Job 1 ->
According to the article on the Gadsden Youth Chorus, in what field did Craig Lipscomb earn his college degree?

Source extract ->
====================

House Representative Craig Lipscomb introduces regional vocalist program Gadsden Youth Chorus


Pictured, from left, Alabama House District 30 Representative Craig Lipscomb, Gadsden Youth Chorus Director Gina Garmon, Chorus program assistant Corey Butts and Mary G. Hardin Center for Cultural Arts Executive Director Tom Banks welcome students to participate in the new vocalist program, Gadsden Youth Chorus.

By Katie Bohannon, News Editor

On Monday, August 9, Alabama House District 30 Representative Craig Lipscomb announced the creation of a new program designed to foster musical artistry for middle school and high school students throughout the region.

While the Etowah Youth Orchestras provides local and surrounding students with musical and educational experiences via development, training and performance opportunities, Lipscomb’s new collaborative program – coined the Gadsden Youth Chorus – will do the same, with vocalists as its focus.

Lipscomb’s appreciation for the arts spans back to his high school years, when he participated in a small concert band with fewer than a dozen members. Though he felt fortunate for his experiences, due to the small size of his school, he did not have the opportunity to enjoy the comradery of a large group of instrumentalists. However, when the Etowah Youth Orchestras formed in 1990, Lipscomb’s luck changed. Lipscomb soon became involved with EYO, which he considers a turning point in his life that lead to an instrumental scholarship in college, where he furthered his education and obtained a degree in architecture. Later, his professional career sparked his political role as legislator, something he traces back to a singular turning point in life.

“I’m sure there are a lot of components that led to me being where I am today, but I think if you look back, you can point to the EYO,” said Lipscomb. “Because the Center for Cultural Arts was founded and created the EYO, many of the opportunities I experience today were made possible [then].”

With a collection of concerts spanning nationwide at venues like New York City’s Carnegie Hall and the Lincoln Center and abroad at locations such as Manston and Stratford-Upon-Avon in England, earning prestigious recognition with numerous awards, the EYO program proves its worth.

====================

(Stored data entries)
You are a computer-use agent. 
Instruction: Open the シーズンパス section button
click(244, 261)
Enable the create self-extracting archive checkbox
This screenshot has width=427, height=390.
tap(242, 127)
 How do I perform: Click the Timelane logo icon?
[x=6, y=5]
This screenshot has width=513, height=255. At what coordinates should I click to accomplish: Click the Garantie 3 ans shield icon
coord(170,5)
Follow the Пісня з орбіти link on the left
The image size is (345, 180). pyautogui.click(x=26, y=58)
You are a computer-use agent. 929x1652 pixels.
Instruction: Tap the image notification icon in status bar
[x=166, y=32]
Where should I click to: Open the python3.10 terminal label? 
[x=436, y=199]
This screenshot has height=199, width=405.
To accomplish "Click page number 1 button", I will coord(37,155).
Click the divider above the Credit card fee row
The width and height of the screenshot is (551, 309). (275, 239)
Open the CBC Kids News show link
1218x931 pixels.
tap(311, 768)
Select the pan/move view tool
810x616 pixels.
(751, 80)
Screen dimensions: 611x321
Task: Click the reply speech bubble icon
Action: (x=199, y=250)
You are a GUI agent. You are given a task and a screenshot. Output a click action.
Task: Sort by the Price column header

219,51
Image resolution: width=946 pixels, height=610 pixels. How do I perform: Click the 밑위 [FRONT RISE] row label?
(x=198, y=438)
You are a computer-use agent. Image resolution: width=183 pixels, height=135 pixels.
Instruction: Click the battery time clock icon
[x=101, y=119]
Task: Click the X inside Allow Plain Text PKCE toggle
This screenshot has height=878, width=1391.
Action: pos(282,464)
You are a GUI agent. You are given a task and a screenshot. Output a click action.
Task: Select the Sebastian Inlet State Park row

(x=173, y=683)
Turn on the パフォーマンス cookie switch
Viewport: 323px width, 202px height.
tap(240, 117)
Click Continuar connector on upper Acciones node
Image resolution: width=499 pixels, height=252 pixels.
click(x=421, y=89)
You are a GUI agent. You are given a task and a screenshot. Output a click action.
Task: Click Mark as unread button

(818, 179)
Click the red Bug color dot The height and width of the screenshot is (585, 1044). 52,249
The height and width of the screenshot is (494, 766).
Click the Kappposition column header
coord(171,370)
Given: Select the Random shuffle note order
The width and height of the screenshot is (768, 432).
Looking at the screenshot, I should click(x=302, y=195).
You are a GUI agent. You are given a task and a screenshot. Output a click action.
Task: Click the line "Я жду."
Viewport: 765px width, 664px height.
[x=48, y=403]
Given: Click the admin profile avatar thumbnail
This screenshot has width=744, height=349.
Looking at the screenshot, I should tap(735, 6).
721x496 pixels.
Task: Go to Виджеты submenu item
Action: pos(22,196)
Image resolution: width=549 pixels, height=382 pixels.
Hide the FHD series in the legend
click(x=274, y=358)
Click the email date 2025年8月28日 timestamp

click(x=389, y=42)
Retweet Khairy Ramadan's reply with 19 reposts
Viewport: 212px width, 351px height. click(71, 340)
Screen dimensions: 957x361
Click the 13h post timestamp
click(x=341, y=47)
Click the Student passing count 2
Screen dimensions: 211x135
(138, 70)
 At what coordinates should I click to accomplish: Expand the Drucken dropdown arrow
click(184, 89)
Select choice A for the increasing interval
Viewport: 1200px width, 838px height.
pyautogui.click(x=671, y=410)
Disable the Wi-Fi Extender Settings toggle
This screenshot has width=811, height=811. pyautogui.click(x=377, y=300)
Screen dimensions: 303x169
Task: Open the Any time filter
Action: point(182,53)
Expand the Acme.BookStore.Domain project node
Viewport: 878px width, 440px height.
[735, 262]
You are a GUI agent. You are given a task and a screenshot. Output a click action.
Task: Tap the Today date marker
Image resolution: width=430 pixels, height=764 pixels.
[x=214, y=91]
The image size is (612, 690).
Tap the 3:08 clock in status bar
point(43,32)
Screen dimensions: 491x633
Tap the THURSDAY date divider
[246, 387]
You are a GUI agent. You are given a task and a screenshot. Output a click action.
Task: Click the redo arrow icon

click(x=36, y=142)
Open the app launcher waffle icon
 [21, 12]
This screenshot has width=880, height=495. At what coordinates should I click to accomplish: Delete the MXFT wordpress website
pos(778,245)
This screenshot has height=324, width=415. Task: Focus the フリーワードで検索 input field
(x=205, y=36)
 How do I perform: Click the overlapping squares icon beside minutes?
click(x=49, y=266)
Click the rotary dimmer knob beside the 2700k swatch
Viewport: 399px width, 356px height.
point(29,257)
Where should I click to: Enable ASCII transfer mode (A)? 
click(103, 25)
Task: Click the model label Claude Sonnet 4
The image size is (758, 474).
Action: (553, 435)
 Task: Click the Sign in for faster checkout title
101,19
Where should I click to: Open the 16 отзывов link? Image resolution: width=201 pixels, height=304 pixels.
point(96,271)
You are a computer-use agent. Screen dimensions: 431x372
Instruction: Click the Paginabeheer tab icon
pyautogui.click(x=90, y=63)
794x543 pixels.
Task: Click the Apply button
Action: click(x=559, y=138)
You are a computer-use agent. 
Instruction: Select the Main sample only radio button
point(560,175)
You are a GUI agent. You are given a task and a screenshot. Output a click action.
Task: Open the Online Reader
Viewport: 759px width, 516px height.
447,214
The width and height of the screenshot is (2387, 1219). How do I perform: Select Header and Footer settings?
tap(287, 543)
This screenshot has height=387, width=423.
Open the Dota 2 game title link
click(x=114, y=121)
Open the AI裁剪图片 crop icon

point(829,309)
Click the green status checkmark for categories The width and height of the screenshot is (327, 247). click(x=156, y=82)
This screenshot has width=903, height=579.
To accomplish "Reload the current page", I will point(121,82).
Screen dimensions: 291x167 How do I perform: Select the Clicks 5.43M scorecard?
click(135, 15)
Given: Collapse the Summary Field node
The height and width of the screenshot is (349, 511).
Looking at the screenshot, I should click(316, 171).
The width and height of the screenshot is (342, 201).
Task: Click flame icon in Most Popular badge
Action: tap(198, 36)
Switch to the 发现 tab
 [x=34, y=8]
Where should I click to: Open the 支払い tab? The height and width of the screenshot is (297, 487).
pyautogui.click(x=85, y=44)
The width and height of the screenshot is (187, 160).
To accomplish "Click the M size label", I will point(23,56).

====================

Job 2 ->
Reproduce the stored data entries verbatim, starting at the line that contains "Given: Select the Random shuffle note order" and ending after the line that contains "Viewport: 212px width, 351px".

Full response 1 ->
Architecture.

Full response 2 ->
Given: Select the Random shuffle note order
The width and height of the screenshot is (768, 432).
Looking at the screenshot, I should click(x=302, y=195).
You are a GUI agent. You are given a task and a screenshot. Output a click action.
Task: Click the line "Я жду."
Viewport: 765px width, 664px height.
[x=48, y=403]
Given: Click the admin profile avatar thumbnail
This screenshot has width=744, height=349.
Looking at the screenshot, I should tap(735, 6).
721x496 pixels.
Task: Go to Виджеты submenu item
Action: pos(22,196)
Image resolution: width=549 pixels, height=382 pixels.
Hide the FHD series in the legend
click(x=274, y=358)
Click the email date 2025年8月28日 timestamp

click(x=389, y=42)
Retweet Khairy Ramadan's reply with 19 reposts
Viewport: 212px width, 351px height. click(71, 340)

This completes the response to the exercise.